Delta Lloyd voert primair als verweer dat Riva geen partij is bij de evenementenverzekering en dat zij derhalve geen beroep kan doen op eventuele onduidelijkheden in de polis. Voorts stelt Delta Lloyd zich inhoudelijk op het standpunt dat de non-appearance dekking voor [een band] tot een maximum verzekerd bedrag van € 75.000,00 is beperkt. Dit blijkt uit de door THJ geaccordeerde offerte van 23 mei 2011 (zie hiervoor rechtsoverweging 2.4). Dat in de uiteindelijke polis een non-appearance dekking van € 750.000,00 staat genoemd is een evidente fout. Dit zijn THJ (via Rabobank) en Delta Lloyd zo niet overeengekomen, hetgeen volgens Delta Lloyd onder meer blijkt uit de communicatie tussen Rabobank, THJ en Delta Lloyd gedurende het onderhandelings-traject over de dekkingsomvang en de hoogte van de premie. Tot slot betwist Delta Lloyd de schade van THJ en daarmee de hoogte van de beweerde vordering van THJ op Delta Lloyd, waarop het pandrecht van Riva zou rusten.
3.4.
Op de stellingen van partijen wordt hierna, voor zover van belang, nader ingegaan.

4.De beoordeling

4.1.
Het verweer van Delta Lloyd dat Riva geen partij is bij de verzekeringsovereenkomst en dat haar daarom geen beroep op de onduidelijkheid van de polis toekomt, kan Delta Lloyd niet baten. Weliswaar is juist dat niet Riva, maar THJ de verzekeringnemer is, maar als pandhouder kan Riva de vordering die voortvloeit uit de polis (voor zover haar vordering op THJ onbetaald blijft) innen. Dat Riva pandhouder is van de rechten uit de polis is door Delta Lloyd niet betwist en uit het polisaanhangsel van 12 juli 2011 volgt ook dat Riva van haar pandrecht aan Delta Lloyd heeft medegedeeld.

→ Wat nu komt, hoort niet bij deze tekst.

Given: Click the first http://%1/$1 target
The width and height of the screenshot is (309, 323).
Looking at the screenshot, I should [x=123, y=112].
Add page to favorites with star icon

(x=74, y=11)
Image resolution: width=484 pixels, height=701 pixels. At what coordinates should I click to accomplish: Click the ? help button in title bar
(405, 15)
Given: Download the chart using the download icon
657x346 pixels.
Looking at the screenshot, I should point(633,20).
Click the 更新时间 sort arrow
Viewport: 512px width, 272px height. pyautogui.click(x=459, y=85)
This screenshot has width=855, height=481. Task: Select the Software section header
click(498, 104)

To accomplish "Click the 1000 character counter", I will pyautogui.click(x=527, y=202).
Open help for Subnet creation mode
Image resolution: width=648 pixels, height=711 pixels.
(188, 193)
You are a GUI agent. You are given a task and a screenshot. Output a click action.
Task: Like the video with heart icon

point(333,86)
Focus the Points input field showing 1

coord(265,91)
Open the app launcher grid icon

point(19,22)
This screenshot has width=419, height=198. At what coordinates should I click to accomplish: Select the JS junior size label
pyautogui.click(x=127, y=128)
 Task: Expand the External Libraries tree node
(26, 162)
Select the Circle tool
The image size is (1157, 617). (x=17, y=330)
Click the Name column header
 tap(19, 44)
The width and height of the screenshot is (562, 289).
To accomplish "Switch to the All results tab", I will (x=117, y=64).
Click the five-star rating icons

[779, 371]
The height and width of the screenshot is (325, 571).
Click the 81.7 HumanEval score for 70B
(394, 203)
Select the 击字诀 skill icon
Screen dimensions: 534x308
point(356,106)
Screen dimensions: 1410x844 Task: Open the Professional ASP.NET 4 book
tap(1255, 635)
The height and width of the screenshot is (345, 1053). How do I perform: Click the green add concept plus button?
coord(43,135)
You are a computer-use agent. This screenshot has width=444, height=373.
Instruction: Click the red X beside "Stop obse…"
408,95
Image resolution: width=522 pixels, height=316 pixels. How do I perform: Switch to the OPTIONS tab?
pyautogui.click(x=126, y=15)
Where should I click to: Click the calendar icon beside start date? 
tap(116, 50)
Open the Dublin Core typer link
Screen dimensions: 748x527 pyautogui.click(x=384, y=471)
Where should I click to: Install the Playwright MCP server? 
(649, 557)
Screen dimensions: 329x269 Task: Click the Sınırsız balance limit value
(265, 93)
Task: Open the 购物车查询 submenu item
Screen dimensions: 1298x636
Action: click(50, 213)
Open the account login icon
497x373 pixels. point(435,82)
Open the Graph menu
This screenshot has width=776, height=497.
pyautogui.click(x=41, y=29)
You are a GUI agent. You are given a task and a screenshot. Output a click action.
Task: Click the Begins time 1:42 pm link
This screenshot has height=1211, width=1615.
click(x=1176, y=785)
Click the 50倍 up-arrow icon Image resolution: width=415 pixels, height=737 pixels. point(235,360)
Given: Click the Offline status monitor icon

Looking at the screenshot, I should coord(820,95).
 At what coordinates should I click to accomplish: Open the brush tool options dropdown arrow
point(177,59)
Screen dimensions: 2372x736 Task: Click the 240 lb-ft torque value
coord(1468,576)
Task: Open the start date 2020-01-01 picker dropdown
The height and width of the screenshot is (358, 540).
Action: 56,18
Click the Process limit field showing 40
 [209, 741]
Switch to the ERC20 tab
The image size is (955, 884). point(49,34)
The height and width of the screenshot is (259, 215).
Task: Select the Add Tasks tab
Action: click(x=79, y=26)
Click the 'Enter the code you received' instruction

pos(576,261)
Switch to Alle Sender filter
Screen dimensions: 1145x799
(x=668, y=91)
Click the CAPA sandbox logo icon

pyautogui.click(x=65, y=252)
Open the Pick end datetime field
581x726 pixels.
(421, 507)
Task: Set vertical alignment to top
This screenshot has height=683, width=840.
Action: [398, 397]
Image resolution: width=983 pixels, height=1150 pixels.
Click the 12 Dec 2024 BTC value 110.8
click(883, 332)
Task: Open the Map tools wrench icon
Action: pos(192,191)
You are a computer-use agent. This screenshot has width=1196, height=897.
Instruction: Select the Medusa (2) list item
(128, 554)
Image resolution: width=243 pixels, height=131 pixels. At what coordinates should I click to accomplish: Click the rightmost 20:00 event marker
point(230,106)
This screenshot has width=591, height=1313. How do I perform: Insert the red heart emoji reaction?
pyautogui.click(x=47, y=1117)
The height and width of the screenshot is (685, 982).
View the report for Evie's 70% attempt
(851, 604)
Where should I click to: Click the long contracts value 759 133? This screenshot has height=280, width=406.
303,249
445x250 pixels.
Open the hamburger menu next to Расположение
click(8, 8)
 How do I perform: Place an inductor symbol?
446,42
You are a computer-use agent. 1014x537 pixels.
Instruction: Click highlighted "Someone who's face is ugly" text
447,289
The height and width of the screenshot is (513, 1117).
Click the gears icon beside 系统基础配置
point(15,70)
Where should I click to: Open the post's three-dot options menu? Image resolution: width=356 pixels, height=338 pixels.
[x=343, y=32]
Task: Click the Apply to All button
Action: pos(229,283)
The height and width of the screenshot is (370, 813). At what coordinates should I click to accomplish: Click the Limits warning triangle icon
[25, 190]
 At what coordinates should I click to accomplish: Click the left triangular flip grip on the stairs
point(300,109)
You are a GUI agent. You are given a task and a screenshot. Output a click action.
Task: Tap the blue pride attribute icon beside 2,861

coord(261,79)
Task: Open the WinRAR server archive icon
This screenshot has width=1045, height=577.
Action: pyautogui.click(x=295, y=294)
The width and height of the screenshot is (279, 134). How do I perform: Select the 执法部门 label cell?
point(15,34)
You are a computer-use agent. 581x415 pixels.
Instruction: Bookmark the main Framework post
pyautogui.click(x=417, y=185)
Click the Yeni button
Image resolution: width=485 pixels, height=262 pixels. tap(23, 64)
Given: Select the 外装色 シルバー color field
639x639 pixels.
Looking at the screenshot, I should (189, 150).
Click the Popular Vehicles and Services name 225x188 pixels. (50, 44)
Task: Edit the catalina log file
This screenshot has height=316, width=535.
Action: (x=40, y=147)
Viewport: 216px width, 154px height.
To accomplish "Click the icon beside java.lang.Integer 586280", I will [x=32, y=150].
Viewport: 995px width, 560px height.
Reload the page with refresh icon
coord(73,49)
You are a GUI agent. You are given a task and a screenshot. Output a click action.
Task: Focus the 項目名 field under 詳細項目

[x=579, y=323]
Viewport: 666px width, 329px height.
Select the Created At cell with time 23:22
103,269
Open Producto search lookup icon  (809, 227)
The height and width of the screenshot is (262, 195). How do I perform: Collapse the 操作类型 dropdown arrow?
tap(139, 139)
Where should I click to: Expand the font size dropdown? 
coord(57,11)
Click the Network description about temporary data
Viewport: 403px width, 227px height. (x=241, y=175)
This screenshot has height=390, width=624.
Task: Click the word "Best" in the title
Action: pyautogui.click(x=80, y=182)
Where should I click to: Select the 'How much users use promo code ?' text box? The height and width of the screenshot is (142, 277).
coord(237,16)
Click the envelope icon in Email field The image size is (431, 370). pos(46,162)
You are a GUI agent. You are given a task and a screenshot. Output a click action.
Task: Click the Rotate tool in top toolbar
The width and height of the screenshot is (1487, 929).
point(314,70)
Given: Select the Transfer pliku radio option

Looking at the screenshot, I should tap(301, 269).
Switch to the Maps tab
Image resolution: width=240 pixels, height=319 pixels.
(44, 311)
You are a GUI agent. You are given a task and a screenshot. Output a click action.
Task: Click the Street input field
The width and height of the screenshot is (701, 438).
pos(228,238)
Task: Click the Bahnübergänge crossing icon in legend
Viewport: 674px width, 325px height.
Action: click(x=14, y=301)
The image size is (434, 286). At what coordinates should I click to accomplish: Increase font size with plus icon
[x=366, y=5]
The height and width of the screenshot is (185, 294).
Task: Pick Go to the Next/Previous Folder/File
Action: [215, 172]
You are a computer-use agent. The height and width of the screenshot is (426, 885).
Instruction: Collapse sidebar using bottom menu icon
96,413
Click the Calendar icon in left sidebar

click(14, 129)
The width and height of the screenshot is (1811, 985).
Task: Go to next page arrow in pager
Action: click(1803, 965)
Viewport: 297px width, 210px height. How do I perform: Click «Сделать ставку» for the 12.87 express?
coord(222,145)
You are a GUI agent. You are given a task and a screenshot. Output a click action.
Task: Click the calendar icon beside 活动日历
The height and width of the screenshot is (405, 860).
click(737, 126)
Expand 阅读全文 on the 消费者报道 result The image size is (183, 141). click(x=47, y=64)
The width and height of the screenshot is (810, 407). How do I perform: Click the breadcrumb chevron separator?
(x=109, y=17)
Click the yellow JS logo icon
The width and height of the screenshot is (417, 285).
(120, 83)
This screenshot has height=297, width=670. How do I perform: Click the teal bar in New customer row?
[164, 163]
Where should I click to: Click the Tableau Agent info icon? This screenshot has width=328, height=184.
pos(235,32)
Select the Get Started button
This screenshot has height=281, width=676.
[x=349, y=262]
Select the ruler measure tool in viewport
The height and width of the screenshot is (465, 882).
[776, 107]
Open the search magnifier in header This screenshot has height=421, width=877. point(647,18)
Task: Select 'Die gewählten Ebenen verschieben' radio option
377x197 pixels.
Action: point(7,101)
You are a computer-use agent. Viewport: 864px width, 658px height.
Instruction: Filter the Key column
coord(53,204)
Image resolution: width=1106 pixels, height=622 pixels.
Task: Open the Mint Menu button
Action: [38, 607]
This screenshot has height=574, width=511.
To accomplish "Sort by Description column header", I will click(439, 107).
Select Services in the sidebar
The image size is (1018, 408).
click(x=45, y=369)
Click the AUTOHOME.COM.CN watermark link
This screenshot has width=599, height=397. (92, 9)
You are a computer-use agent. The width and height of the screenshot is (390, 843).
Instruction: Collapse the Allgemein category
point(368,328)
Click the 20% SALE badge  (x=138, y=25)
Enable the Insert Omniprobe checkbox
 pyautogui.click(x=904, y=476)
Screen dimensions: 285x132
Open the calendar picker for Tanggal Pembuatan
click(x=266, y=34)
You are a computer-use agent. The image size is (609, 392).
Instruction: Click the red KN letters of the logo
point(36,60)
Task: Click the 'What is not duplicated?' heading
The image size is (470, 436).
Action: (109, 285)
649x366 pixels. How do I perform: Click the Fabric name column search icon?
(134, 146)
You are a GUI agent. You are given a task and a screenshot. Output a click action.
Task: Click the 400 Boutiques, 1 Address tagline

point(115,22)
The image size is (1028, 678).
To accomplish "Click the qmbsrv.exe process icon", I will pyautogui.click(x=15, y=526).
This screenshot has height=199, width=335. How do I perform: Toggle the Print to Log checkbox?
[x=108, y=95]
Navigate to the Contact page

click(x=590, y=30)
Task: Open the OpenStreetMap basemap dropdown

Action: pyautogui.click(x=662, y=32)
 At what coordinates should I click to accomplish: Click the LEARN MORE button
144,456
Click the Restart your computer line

Het beroep dat Riva doet op de onduidelijkheid in de polis is niet een beroep op onduidelijkheid bij het tot stand komen van de overeenkomst jegens haar, maar jegens THJ. Dat beroep komt haar wel degelijk toe. De omvang van haar vordering is immers mede afhankelijk van de inhoud van verzekeringsovereenkomst en daarvoor is van belang wat tussen THJ en Delta Lloyd is overeengekomen.
4.2.
Het gaat materieel in deze zaak om de vraag wat tussen THJ en Delta Lloyd in de verzekeringsovereenkomst is overeengekomen ten aanzien van het verzekerd bedrag voor de non-appearance dekking ten aanzien van [een band].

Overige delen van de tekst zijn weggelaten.